大学院生の打越さんと吉川さんが2020年日本建築学会優秀卒業論文賞を受賞しました

2020年09月24日


大学院工学研究科建築土木専攻1年の打越凛太朗さんと吉川春奈さん(指導教員=工学部建築学科・小沢朝江教授)が9月8日に、「2020年日本建築学会優秀卒業論文賞」を受賞しました。同賞は、全国の大学から応募のあった卒業論文から15作品が選ばれるもので、建築分野の学生賞としては最難関のものになります。工学部建築学科からは、過去6年間で5度受賞者を輩出しており、2名同時の受賞は2年連続となります。

打越さんは、「『あばら家』の美学-絵画史料の荒廃表現にみる建築観の変容」のテーマで受賞しました。この研究では、日本画に描かれている「あばら家」の表現に着目。13世紀から16世紀までの作品では、家屋を描く際に壁などの一部を壊れた状態で描く手法が広く用いられていることを明らかにするとともに、こうした表現の背景には人々の美意識があったと考察。16世紀に成立した数寄屋造で土壁の下地材を露出させる「下地窓」として具現化されると同時に、絵画表現として姿を消したことを明らかにしました。

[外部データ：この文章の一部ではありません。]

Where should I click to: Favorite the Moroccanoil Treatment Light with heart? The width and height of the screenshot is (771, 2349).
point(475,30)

一方、吉川さんは「東京国立博物館表慶館の設計・建設過程と細部意匠の意味」で受賞。明治時代創建の表慶館について、建設当時の図面約400枚を丹念に分析。同時期に同じ設計者が手掛けた迎賓館赤坂離宮とも比較しながら、計画段階から完成までに行われた設計変更の経過とその理由を明らかにし、用いられている装飾の意味について考察しました。

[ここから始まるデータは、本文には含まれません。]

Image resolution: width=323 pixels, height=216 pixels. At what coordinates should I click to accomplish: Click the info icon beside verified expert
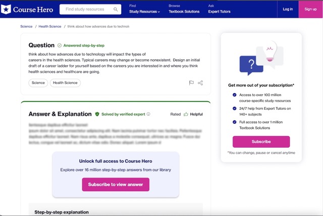(148, 114)
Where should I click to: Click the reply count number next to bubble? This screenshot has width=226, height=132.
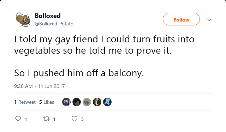(x=26, y=119)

受賞の理由について打越さんと吉川さんは、「小沢教授が的確でかつ親身に指導してくれたおかげ。月1回の成果発表を通して、適切な発表資料の作り方を学び、論文作成段階では文章の書き方も身についた」と口をそろえます。そのうえで打越さんは、「絵画を丹念に見ていくなかで、意匠の背景にある人々の考え方や美意識が明らかになり、さらに奥深さを実感していった。将来は茶室にかかわる仕事につきたいと思っているので、研究をさらに深めたい」と語りました。吉川さんは、「図面を通して、設計者の考えや変更の理由が読み解けた時の快感が研究の原動力になりました。将来は古民家の再生に携わりたいと思っており、その夢を実現するためにもしっかり勉強を続けます」と話しています。